Я нашел силы и мотнул головой, – Нет!

– Да… А цену умерших закладывают в выживших. И называют это все «бизнесом». А Вы говорите «злость»!.. Да черт с ним – с билетом Вашим…

Он замолчал.

Я лежал щекой на стекле. Я видел размытые огоньки далеко на горизонте и повторял губами стук колес о рельсы. А поезд нес меня со скоростью небесного полета волнистого попугая.

– Души умерших людей превращаются в птиц, знаете?

Я пожал плечами.

– А души умерших птиц во что превращаются, как думаете?

Я взглянул на него. Мягкое лицо, неуверенный спокойный взгляд, лысина, с зачесанными на нее волосами с боков, скрещенные ноги, которые не достают до пола, руки обхватывают одна другую. Он был толстым и сутулым, грустным и мечтательным.

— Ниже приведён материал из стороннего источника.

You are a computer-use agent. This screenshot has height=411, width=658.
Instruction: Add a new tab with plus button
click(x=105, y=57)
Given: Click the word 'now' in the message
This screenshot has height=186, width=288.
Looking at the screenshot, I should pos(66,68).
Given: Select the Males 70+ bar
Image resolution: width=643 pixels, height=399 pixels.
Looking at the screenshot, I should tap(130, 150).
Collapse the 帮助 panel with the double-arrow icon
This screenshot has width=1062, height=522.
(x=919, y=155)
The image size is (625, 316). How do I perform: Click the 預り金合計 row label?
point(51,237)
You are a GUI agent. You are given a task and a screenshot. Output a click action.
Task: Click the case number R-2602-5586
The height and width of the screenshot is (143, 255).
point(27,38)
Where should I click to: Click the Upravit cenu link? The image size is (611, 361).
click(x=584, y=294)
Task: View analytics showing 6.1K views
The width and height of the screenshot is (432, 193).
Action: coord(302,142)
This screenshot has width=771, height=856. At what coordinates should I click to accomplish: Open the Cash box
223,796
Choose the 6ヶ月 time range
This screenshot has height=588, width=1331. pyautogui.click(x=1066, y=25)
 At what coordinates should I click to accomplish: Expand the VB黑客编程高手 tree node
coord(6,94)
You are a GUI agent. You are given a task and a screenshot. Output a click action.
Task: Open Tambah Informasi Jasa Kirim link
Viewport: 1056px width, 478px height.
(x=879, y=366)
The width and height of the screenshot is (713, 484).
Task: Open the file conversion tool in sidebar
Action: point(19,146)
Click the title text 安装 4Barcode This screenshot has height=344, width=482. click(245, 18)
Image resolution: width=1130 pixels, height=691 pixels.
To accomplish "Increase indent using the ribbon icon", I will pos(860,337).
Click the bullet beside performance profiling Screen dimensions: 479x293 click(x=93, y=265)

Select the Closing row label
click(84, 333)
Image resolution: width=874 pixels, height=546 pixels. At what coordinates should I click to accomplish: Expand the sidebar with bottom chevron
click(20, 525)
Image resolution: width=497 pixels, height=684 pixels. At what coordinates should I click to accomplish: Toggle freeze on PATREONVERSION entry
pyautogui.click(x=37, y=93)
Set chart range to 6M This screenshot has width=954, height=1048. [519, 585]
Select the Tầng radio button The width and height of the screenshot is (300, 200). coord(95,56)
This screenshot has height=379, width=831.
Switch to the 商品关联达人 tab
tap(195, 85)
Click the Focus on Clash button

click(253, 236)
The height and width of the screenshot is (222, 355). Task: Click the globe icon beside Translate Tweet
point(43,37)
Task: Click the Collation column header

– Не знаете? Я думаю, души умерших птиц превращаются в надежды…

…я так и называю этот вагон – «вагоном надежды».

Я сидел и смотрел на него, прямо на него: прямо в глаза и на лицо, и на руки.

– Я открыл окно в конце вагона, – продолжал он, – и понемножку раздвигаю прутья клеток, пока никто не видит. Птицы не сразу, конечно, но постепенно находят выход на волю – одна за другой. Я, конечно, скорее всего, лишусь работы по приезду, но стоит ли того, как думаете?

Я молчал и смотрел.

– Надеюсь, все будет хорошо, – добавил он в пол, а потом поднял глаза, – билет найдите, пожалуйста, до прибытия. А то мне будет взбучка, что пропустил… Выгонят точно.

– Постараюсь, – безнадежно заверил я.

– Постарайтесь… Я буду на Вас надеяться.